┏━━

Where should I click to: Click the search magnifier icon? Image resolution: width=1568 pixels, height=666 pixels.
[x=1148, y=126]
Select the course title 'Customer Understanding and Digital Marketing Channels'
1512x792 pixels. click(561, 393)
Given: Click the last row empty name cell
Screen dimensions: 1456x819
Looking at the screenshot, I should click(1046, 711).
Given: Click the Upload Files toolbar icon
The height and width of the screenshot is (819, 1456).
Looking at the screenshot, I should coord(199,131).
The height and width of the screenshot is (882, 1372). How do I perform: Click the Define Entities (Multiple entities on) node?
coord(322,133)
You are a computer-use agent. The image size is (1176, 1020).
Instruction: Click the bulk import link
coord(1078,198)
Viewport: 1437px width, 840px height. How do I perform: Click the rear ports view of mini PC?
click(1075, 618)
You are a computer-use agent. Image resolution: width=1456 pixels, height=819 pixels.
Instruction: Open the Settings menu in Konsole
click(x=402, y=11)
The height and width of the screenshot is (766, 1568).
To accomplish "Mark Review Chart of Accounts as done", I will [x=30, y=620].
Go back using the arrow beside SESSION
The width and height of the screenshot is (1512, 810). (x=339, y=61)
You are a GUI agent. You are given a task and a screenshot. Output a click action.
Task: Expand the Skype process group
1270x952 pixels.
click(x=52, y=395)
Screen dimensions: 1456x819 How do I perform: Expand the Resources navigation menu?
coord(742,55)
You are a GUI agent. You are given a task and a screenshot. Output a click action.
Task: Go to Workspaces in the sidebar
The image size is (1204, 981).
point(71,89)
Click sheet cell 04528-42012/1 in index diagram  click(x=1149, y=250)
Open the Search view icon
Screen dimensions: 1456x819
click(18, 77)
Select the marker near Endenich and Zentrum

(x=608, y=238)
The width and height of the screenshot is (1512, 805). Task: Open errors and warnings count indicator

┗━━

Give back, word for word, the lines from the one with "Screen dimensions: 1456x819 How" through the last line of the entries, both included, and no other line.

Screen dimensions: 1456x819 How do I perform: Expand the Resources navigation menu?
coord(742,55)
You are a GUI agent. You are given a task and a screenshot. Output a click action.
Task: Go to Workspaces in the sidebar
The image size is (1204, 981).
point(71,89)
Click sheet cell 04528-42012/1 in index diagram  click(x=1149, y=250)
Open the Search view icon
Screen dimensions: 1456x819
click(18, 77)
Select the marker near Endenich and Zentrum

(x=608, y=238)
The width and height of the screenshot is (1512, 805). Task: Open errors and warnings count indicator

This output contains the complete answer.